NEW YORK (Money Magazine) -
Bob Graul probably won't be scheduling those playdates anytime soon.
Laurie Van Cleve expects to continue working full time for the next five years at least, then may switch to part time starting around 2009.
Her salary, combined with Graul's pension, should enable the couple to live comfortably over the next few years without dipping into savings. But to make sure they can maintain their standard of living once they're both retired, they need to do some financial prep work now, according to the planners that MONEY consulted. Here is their advice:
Keep that portfolio growing. With more than 40 percent of their assets in fixed-income investments, the couple's portfolio is too conservative, believes Karl Romero, a certified financial planner from Santa Ana, Calif.
"If they continue this style of investing," he says, "they'll run out of money in 2033."
Romero suggests that, until Van Cleve retires, they reduce the fixed-income portion of their portfolio to 15 percent and invest that money instead in big-cap growth and value mutual funds. When she retires, Romero says, they would probably want to increase their fixed-income allocation again. And, he advises, they should both open Roth IRAs.

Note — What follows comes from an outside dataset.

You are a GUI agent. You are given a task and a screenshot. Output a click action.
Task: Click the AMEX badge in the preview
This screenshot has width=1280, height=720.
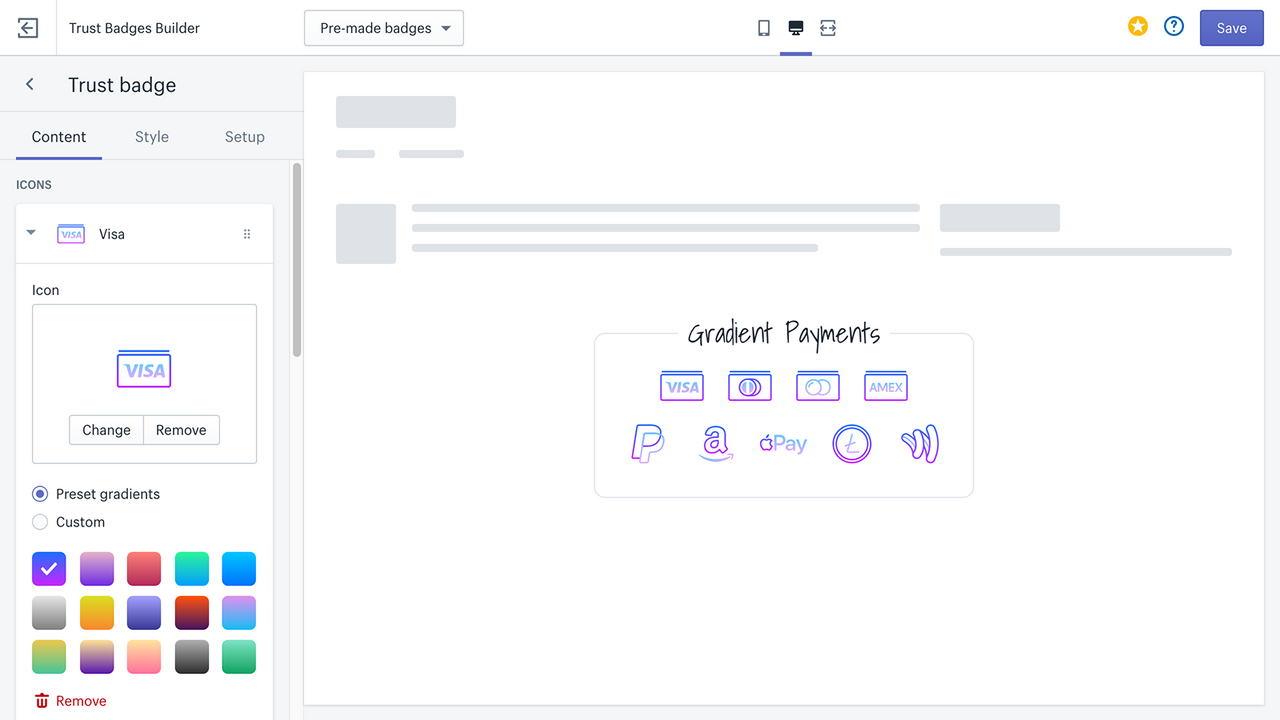[x=885, y=386]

Coordinate future benefits. If Van Cleve retires before she becomes eligible for Medicare at age 65, she can switch to Graul's employer-provided health insurance -- an option that many retirees aren't lucky enough to have.

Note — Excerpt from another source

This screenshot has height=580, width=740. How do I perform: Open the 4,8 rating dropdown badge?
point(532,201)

Even though both spouses will be eligible to collect reduced Social Security benefits at age 62, Linda Erickson, a certified financial planner in Greensboro, N.C., suggests they wait until full retirement age to get a higher payout. The reason: They won't need the money to cover their living expenses -- especially since both plan to continue working part time, which could further erode their benefits.

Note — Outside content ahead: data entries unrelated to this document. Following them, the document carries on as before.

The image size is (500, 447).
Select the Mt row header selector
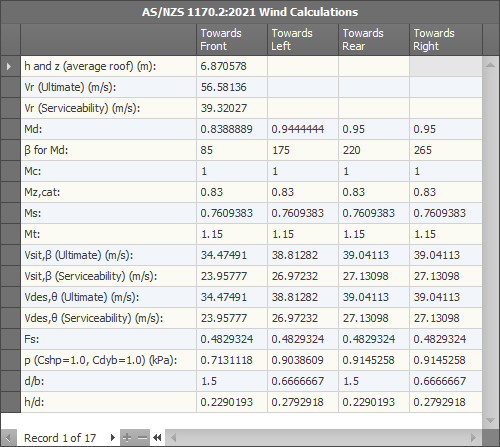tap(11, 234)
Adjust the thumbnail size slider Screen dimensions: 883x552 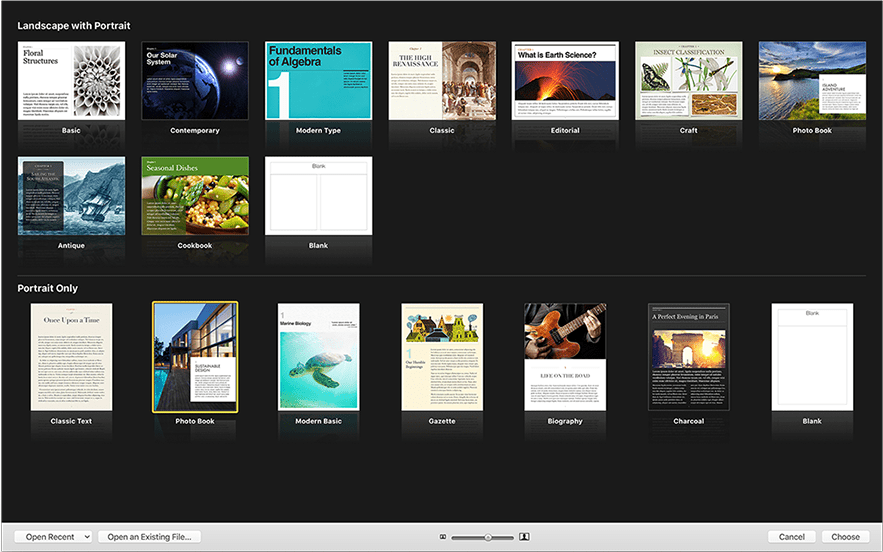click(x=487, y=537)
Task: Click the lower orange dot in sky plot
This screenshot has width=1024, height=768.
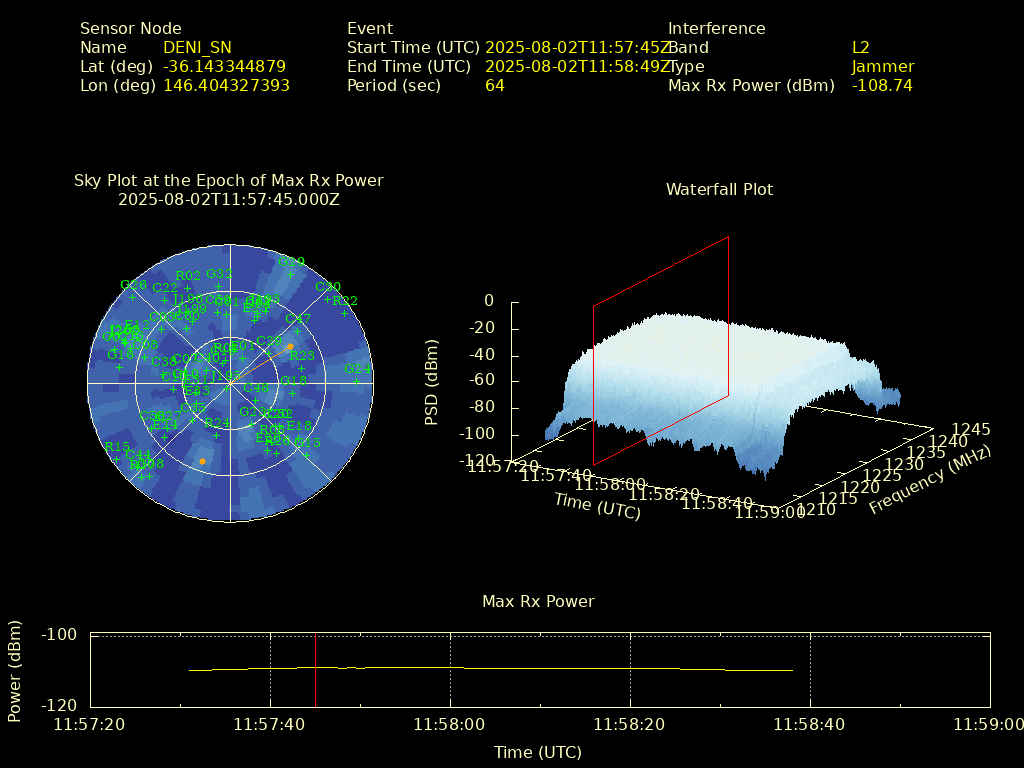Action: click(202, 461)

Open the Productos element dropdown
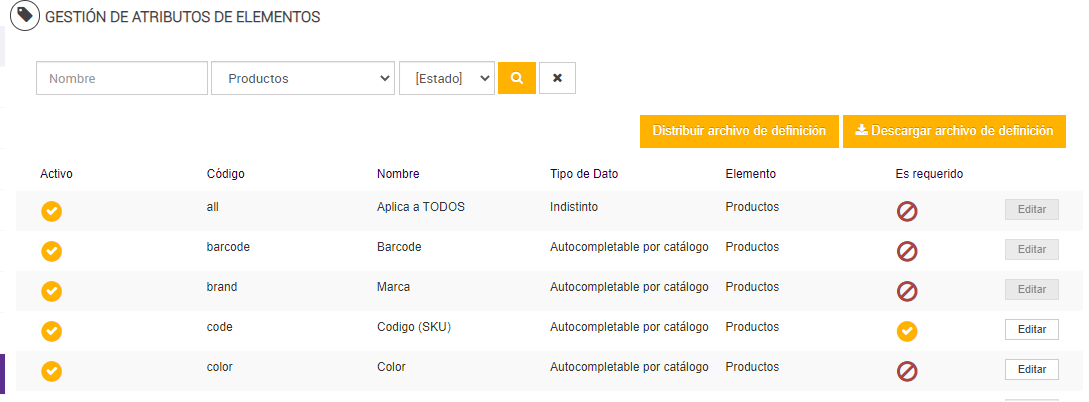[303, 78]
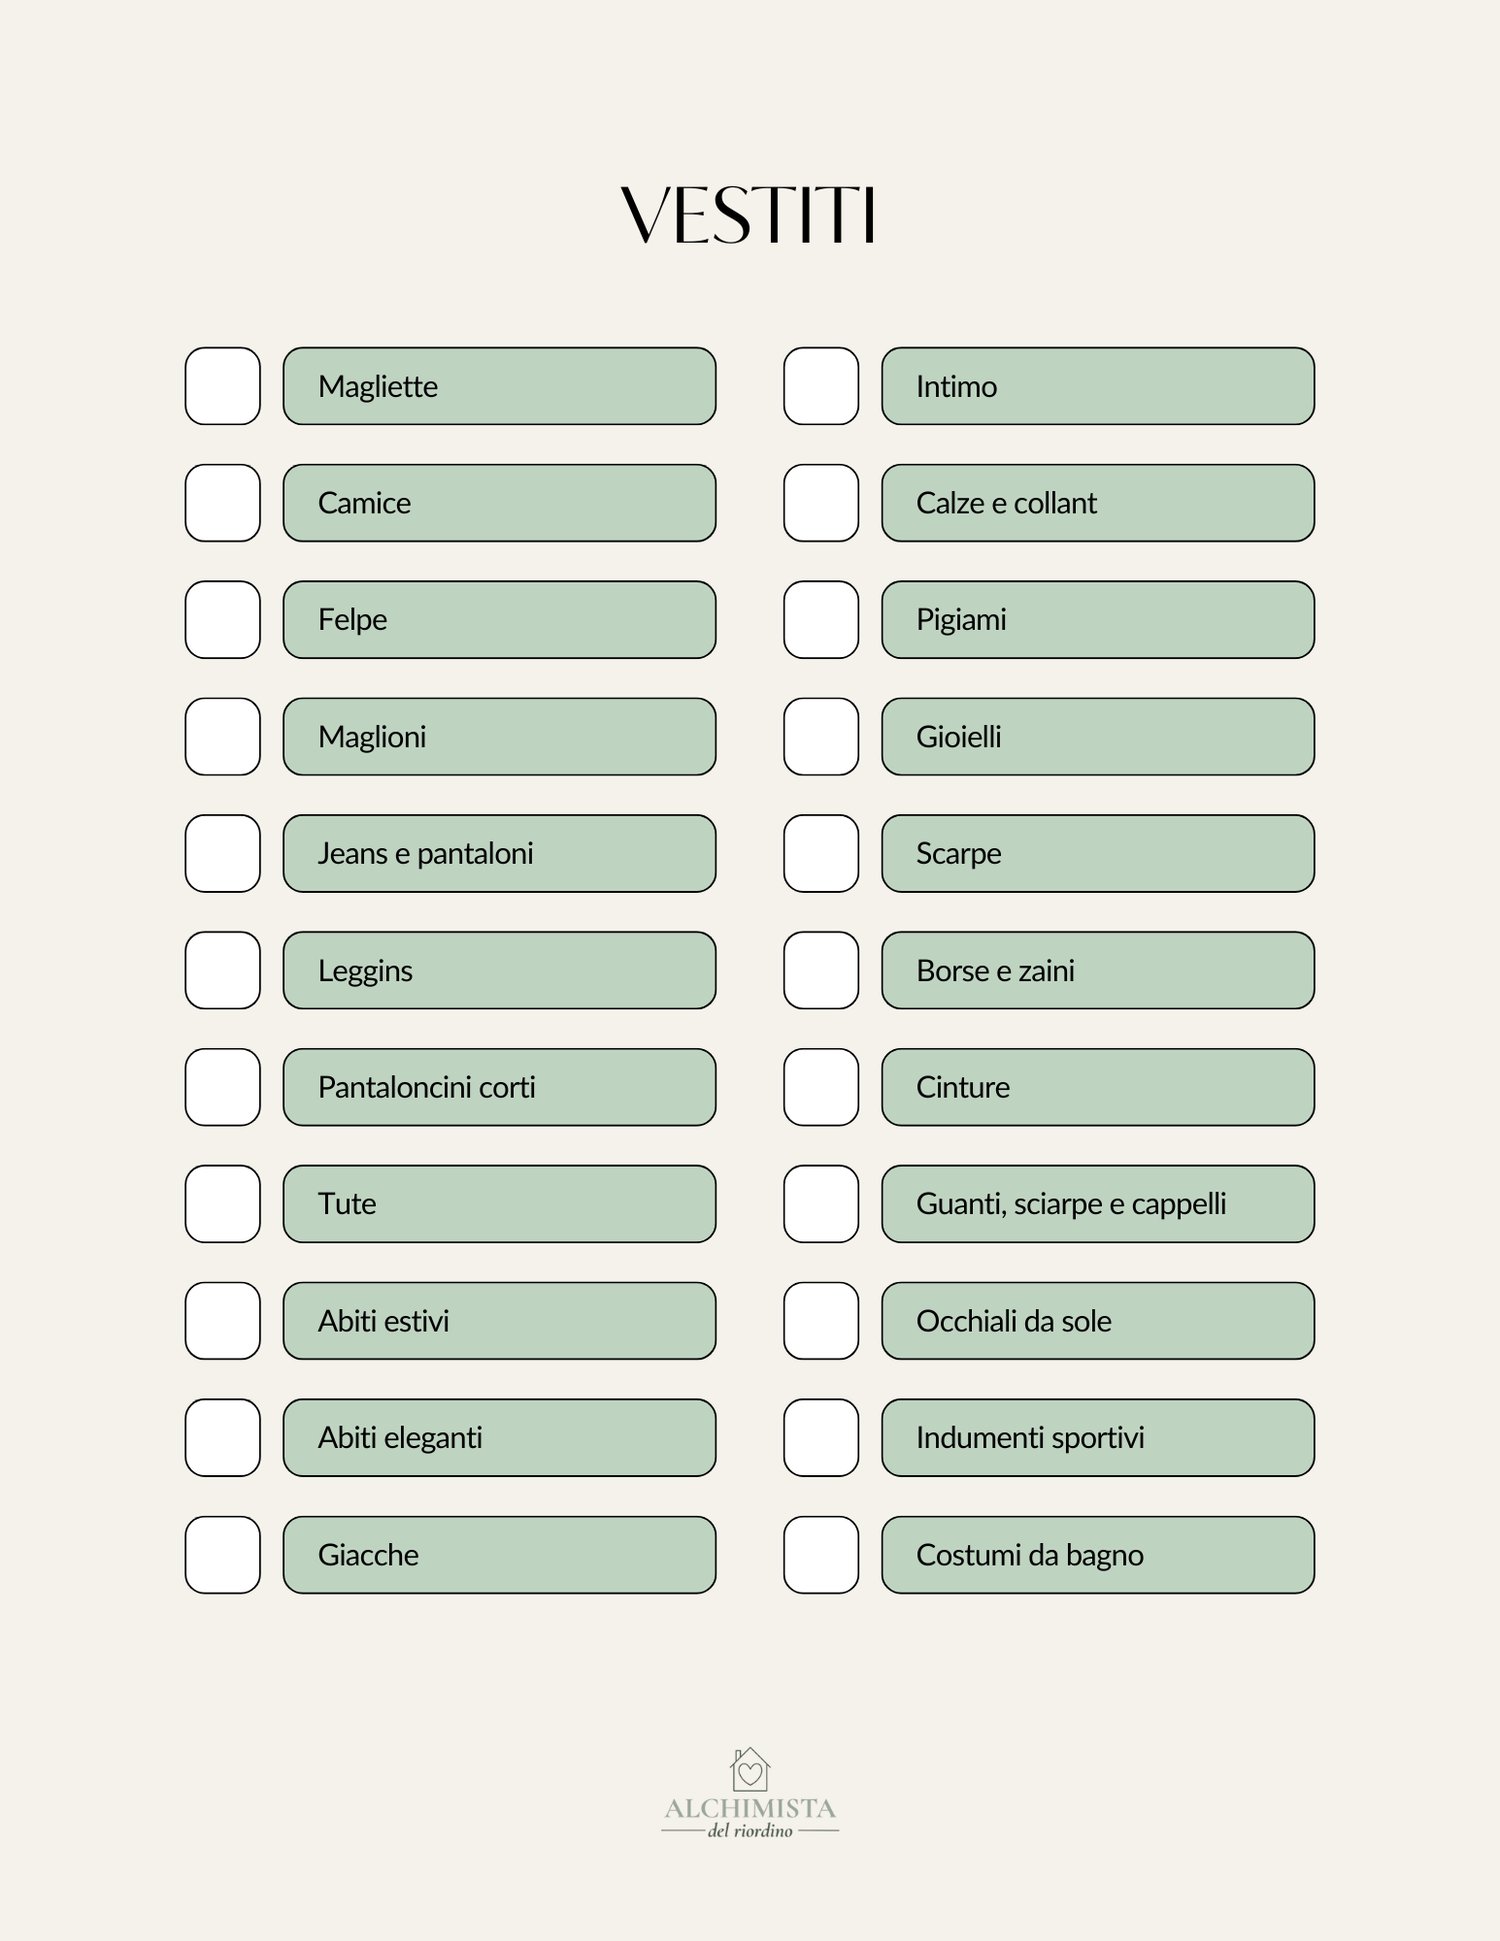Click the Jeans e pantaloni label
This screenshot has height=1941, width=1500.
pyautogui.click(x=499, y=853)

Buy long-term-care insurance. "Bob's health insurance doesn't cover long-term care," explains Orlando planner David Streit, "and half of us will end up needing it." Romero recommends buying a policy that pays $150 a day for nursing home or home health care, with an inflation adjustment. The estimated cost is around $200 a month.
Graul and Van Cleve have already implemented the planners' investment recommendations.
Van Cleve, however, isn't convinced that they'll have enough to make it through retirement. "I think we still need to pay attention," she says.
Concedes Graul: "I'm learning as I go that retirement is an ongoing process."